Matteo Quadranti, Gran Consigliere

Le metafore ci aiutano a riflettere su noi stessi e sulle cose. Per definire la modernità c’è chi ha usato la metafora della società liquida, dello sciame inquieto dei consumatori. Altre metafore descrivono la società di questo XXI secolo: lo schermo (identifica il guardarsi), l’Alzheimer (lo svuotarsi), lo zombie (il trasformarsi). Nell’epoca dei selfie lo schermo coincide con lo specchio ed è la più protettiva estensione del sé. Lo schermo appunto scherma e protegge dall’ingerenza degli altri umani diventati, se non nemici, almeno potenzialmente distruttivi delle nostre sicurezze.

Il malato di Alzheimer è come un computer sopravvissuto alla perdita della sua memoria, povero contenitore privo di funzione e di senso. Questo svuotamento si verifica oggi a prescindere dalla massa esorbitante di informazioni in entrata perché la memoria viene delegata a strumenti elettronici e l’uomo “aumentato” che crediamo di diventare in realtà perde capacità che non saranno più espresse. Qualunque invenzione o tecnologia è una estensione o una amputazione dei nostri corpi fisici. Le cose poi durano poco e il nostro rapporto col tempo viene alterato o sprecato. Le notizie di ogni giorno hanno lo scopo di farci dimenticare quelle del giorno prima, passiamo tempo a svuotare la posta indesiderata e poi non troviamo il tempo di scrivere noi stessi dei messaggi provvisti di significato. Lo zombie è ciò che resta di noi in un mondo in cui il corpo viene costantemente allenato, mantenuto magro e giovane attraverso diete e chirurgia estetica mentre la mente rimane l’unica manifestazione umana ancora investita di valore. Zombie perché siamo corpi che camminano, consumano consumando sé stessi.

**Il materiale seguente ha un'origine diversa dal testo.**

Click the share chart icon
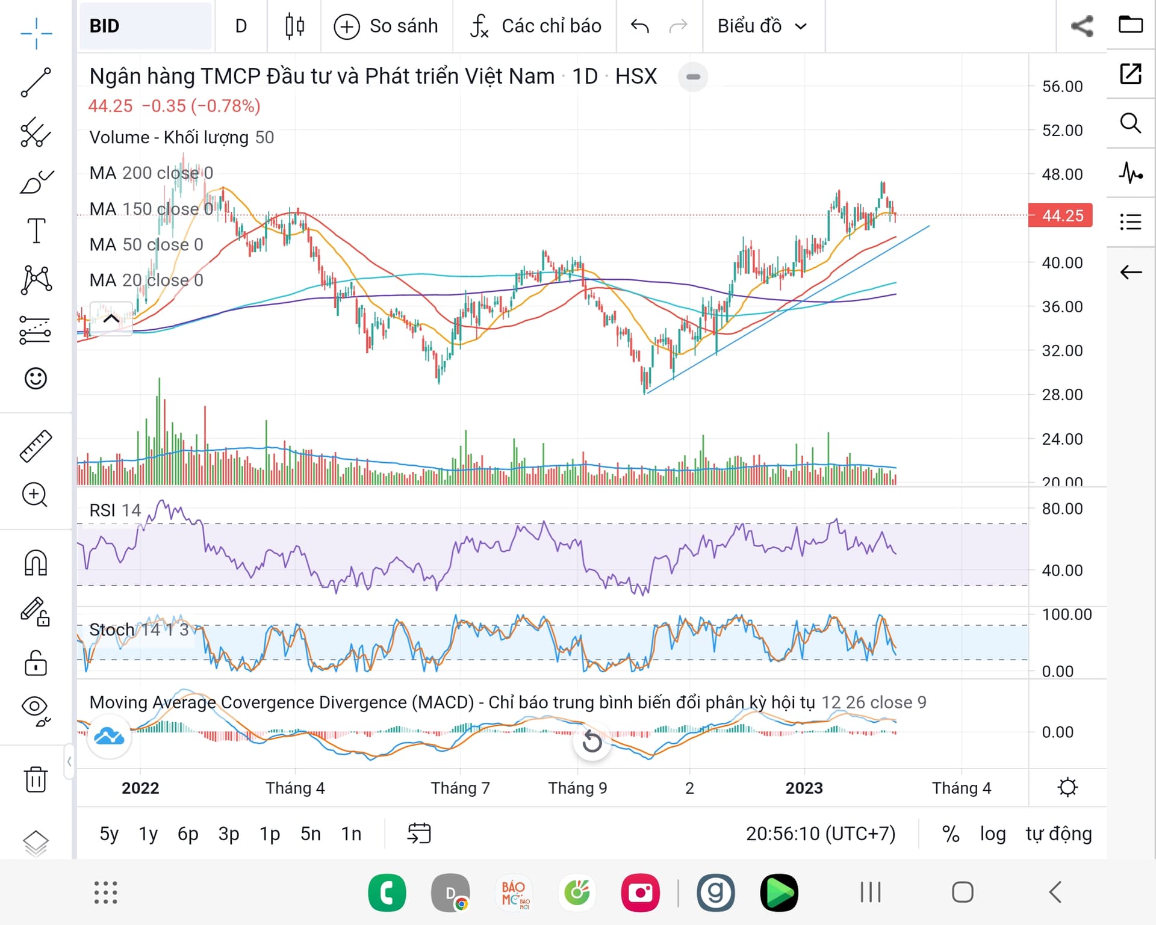 1081,26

Quando la mente viene presa dall’Alzheimer ecco che siamo morti viventi. Sia come sia, le tre metafore permettono di rappresentare in modo accessibile ciò che siamo inclini a pensare e fare di noi stessi. Il nostro pensiero e il nostro agire sono autoreferenziali, egoriferiti. Oggi l’uomo non è più tanto produttore quanto piuttosto consumatore, narciso concentrato su sé stesso. Consumare deriva dal latino “consumere” che significa “esaurire, logorare, distruggere” mentre “producere” significa “portare alla luce, mettere al mondo”. Quindi consumare significa svuotare, distruggere mentre produrre significa aggiungere, creare. Già nel 1955 Victor Lebow scriveva: “la nostra economia incredibilmente produttiva ci chiede di fare del consumo il nostro stile di vita, di cercare nel consumo la nostra realizzazione spirituale e personale, del nostro status sociale”.

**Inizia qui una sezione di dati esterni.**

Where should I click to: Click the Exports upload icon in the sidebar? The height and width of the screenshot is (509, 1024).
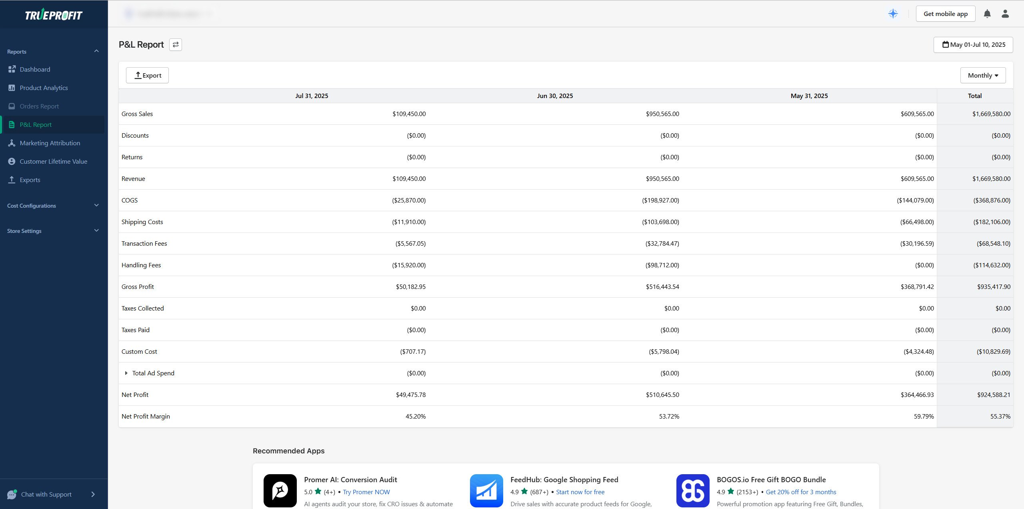[x=12, y=180]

La nostra economia dipende interamente dall’inarrestabile macchina di consumo e se questa si inceppasse ci ritroveremmo in un vicolo cieco. Narciso si invaghisce della propria immagine riflessa nello specchio d’acqua corrente di un fiume, massima espressione dell’instabilità. L’apparenza è ciò che conta. Il selfie è l’obiettivo fotografico che chiude noi stessi dentro una parentesi e non più un obiettivo aperto sul mondo. Una società che teme di non avere un futuro non può essere molto attenta ai bisogni delle nuove generazioni ragion per cui non si preoccupa di conservare ad esempio l’Ambiente. La perdita di fiducia nel futuro è quindi la prospettiva del Narciso rassegnato. Una volta c’erano fitte reti di legami comunitari o familiari che oggi risultano fragili, lacerati dalla competizione spietata, quella dove il successo non significa solo andare avanti, ma passare davanti agli altri. Forse dobbiamo ripartire dalle comunità e dalla cooperazione.